Jennifer L. Morgan's Laboring Women: Reproduction and Gender in New World Slavery is an academic work that was published in 2004. Morgan received her B.A. from Oberlin College in 1986, and completed her PhD in 1995 at Duke University. Morgan now works as history professor at New York University. Her primary area of study is the history of the Atlantic slave trade seen through the lens of gender and sexuality analysis. Morgan also holds positions with the American Historical Association, the Organization of American Historians, and the Association of Black Women Historians.
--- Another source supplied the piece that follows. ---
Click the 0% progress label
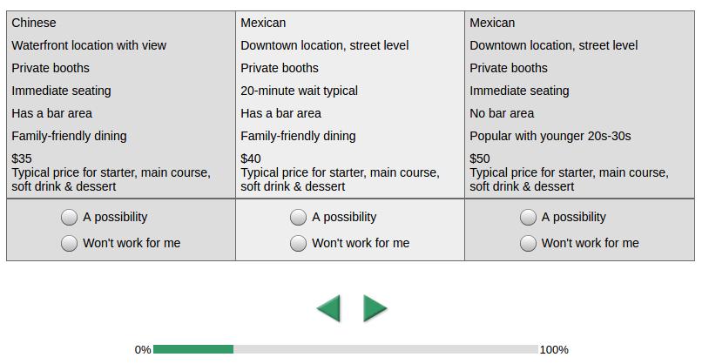[143, 350]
Laboring Women: Reproduction and Gender in New World Slavery was Morgan's first major work. Relying on her education as an Atlantic slave trade historian, Morgan charts the history of women in the slave trade. She first focuses on the ways in which slavery was rationalized in Europe. She then moves to a harrowing depiction of the operation itself. Like never before, Morgan provides a human face for the millions of women that were kidnapped from Africa and sold into slavery in North America. The work probes all angle of the experience, including the social, religious, and sexual implications. Throughout this narrative, Morgan continually reaches back into the annals of Pre-Contact after. In this way, she refutes the failed scholarship that only studies slavery in the context of the colonizer and the slave-owner. Instead, Morgan presents a detailed depiction of the slave placed within their own history and context.
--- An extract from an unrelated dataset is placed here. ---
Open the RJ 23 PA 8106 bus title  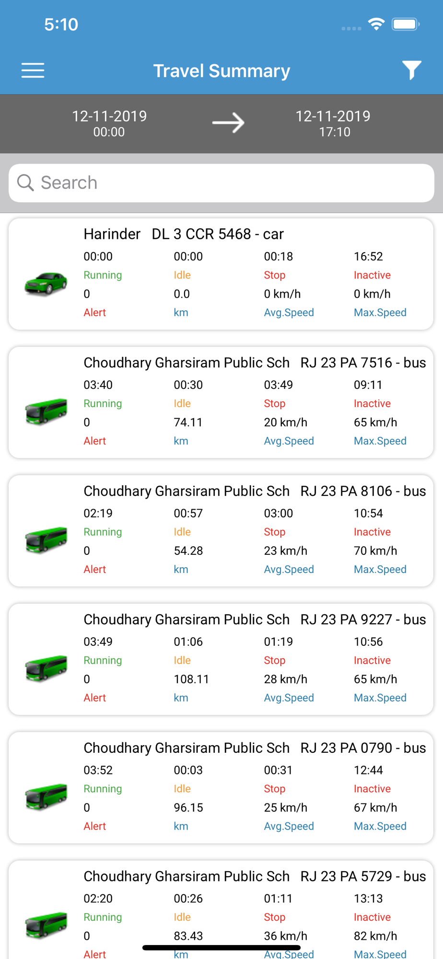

At the heart of Morgan's thesis is the role of women as mothers, as evidenced by the title of book. On one hand, this was an asset, as slave-children would become properties of the slaveowner. Enslaved women were also frequently took as mistresses by slave owners, a problematic subject handled by Morgan with a leveled and academic approach. Yet on the other hand, childbearing kept women from work. Morgan ponders this duality while telling the story of female slaves in incredible detail. In doing so, she draws from a large number of primary and academic documents.
Laboring Women is a comprehensive, well-researched and ingenious work. It handles the horrible topics of slavery, rape, and brutalism with tact and humanity. While it was seen as a novel approach to the study of slavery, it undoubtedly influenced the work that followed.